Assez proche des meilleurs Pumpkins (y en a pas eu beaucoup, c’est vrai…), ou encore de Tool, Auf der Maur est en plus habité de la personnalité de Melissa, assez mystico-sensuel, on va dire (« Beast of Honor » : I’m a taste test / At the beast fest / Got your crest / On my breast ; « Taste You » : I’m gonna taste you / I’ve got a big mouth). L’album est vraiment très bon, Followed The Waves aurait pu être le meilleur morceau d’A Perfect Circle, tandis que I Need I Want I Will sortirait presque des Desert Sessions. En parlant des Desert Sessions, la seule comparaison vaguement valable serait PJ Harvey, seule artiste dont l’intensité (et la bizarrerie totale) est comparable à Melissa.

Á écouter, et pas seulement en jouant à D&D.


8/10

Courtney Love – America’s Sweetheart

Courtney, Courtney, Courtney… Juste une fille sans talent qui a eu plus de chance que les autres, ou une déesse punk dans la lignée de Sid? Ou peut-être un peu des deux… Courtney Love, on aime ou on déteste. Comme Yoko, on l’a accusée de tous les maux, jusqu’à imaginer qu’elle aurait organisé, d’une manière ou d’une autre, la mort de Kurt Cobain. Résultat, même si les talents multiples de Courtney sont assez difficiles à ignorer, certaines personnes continueront à la discréditer de toute façon. Love a quand même réussi dans deux domaines, la musique bien sûr (trois albums pour Hole) et le ciné (elle était splendide dansThe People Vs. Larry Flint et Man On The Moon).

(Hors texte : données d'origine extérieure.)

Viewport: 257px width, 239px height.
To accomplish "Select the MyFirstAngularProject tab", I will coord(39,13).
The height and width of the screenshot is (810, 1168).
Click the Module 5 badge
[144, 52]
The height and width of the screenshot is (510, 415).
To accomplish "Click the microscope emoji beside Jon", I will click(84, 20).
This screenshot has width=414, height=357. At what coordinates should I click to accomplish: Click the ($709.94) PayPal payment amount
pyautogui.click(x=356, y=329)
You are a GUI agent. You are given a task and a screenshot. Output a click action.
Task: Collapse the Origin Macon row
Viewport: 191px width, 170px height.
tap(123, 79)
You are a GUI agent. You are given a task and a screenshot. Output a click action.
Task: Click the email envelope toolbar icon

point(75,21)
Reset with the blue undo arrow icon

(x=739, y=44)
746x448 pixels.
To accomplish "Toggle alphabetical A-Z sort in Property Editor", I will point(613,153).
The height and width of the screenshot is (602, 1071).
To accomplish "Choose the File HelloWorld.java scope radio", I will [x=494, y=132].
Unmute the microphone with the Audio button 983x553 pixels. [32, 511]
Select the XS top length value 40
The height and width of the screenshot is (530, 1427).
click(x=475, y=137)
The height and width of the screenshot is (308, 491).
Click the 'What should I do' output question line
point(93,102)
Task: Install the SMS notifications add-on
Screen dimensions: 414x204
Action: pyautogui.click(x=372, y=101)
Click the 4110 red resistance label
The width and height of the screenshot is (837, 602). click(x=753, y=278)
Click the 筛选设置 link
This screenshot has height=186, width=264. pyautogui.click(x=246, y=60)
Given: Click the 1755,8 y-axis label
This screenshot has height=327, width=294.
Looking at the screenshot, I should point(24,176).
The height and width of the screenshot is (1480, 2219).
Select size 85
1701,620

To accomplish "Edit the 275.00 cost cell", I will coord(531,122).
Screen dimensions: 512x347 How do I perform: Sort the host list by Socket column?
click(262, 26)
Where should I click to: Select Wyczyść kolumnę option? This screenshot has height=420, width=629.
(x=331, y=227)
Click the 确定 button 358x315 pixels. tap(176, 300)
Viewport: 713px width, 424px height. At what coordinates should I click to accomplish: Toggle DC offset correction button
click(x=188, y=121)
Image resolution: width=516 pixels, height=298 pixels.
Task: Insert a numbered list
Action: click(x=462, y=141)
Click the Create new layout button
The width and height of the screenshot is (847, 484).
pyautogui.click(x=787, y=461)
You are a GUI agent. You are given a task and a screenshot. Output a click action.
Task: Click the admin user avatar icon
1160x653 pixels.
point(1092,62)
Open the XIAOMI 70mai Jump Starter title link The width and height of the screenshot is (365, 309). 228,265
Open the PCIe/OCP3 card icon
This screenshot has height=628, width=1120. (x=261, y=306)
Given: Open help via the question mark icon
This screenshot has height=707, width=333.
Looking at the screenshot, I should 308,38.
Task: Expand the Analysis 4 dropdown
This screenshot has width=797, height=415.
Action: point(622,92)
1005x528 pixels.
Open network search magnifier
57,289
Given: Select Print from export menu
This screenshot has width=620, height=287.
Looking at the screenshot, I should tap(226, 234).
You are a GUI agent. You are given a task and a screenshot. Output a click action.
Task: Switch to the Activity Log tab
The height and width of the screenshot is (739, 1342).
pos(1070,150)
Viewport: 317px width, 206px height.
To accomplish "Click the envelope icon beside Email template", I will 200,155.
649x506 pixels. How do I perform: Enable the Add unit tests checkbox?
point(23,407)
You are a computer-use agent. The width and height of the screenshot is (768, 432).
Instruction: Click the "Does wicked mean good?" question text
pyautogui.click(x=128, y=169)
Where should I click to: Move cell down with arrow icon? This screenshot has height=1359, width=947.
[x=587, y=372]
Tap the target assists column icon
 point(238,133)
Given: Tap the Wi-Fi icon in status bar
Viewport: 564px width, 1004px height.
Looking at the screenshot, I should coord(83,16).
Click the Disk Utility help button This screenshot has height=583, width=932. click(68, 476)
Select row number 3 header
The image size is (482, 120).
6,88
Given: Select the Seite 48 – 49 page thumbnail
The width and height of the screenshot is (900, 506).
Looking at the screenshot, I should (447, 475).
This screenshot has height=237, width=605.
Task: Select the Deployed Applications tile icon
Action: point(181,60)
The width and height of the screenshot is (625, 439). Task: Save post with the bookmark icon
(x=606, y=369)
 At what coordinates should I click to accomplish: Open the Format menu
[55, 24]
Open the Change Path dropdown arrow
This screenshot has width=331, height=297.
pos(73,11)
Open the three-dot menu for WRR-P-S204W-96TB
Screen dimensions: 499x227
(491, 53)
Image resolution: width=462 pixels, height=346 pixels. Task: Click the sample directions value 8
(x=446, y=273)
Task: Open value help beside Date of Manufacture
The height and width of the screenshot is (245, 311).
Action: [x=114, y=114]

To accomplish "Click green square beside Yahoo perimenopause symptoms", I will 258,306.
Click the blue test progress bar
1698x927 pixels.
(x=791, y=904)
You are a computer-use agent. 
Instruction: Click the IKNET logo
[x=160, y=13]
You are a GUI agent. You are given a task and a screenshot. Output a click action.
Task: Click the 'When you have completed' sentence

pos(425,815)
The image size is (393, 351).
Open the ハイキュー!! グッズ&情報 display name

Sort maintenant son premier disque solo, après le split de Hole (dont la bassiste, Melissa Auf der Maur, vient aussi de sortir un album) et l’avortement de son projet punk (avec Kat Bjelland, ex-Babes In Toyland). On a souvent douté du talent de songwriter de Courtney : la rumeur que Cobain a écrit certains de ces morceaux ajouté au fait que son ex, Billy Corgan, a coécrit pas mal de Celebrity Skin (le 3ème Hole) a aidé à créer cette situation, et America’s Sweetheart ne fera pas taire les mauvaises langues. En effet, l’album a été coécrit avec quelques personnalités assez douteuses, telles Linda Perry (ex 4 Non-Blondes et créatrice de Pink), et Bernie Taupin, qui a composé la carrière d’Elton John. Bref, c’était mal parti. Jusqu’à ce qu’on entende le premier extrait, la rage punkoïde de Mono. Ok, ça ressemblait un peu à la plage titulaire de CS, mais bon, Courtney était de retour. Elle chante toujours aussi mal, mais elle pense ce qu’elle dit, c’est déjà ça.

L’album est assez hit-and-miss, produit un peu n’importe comment, avec des morceaux assez mal agencés, mais ce joyeux foutoir correspond pas mal au personnage. Pas mal de guitares tranchantes (dont une apparition de Brody Distillers) et une voix de plus en plus rauque : l’album est moins poli que CS. Reste quand même les gros clichés habituels, qui n’ont pas évolué depuis Doll Parts ; et des morceaux quand même fort adult-oriented rock. Déception quand même, mais bouffée d’air frais : Courtney’s back.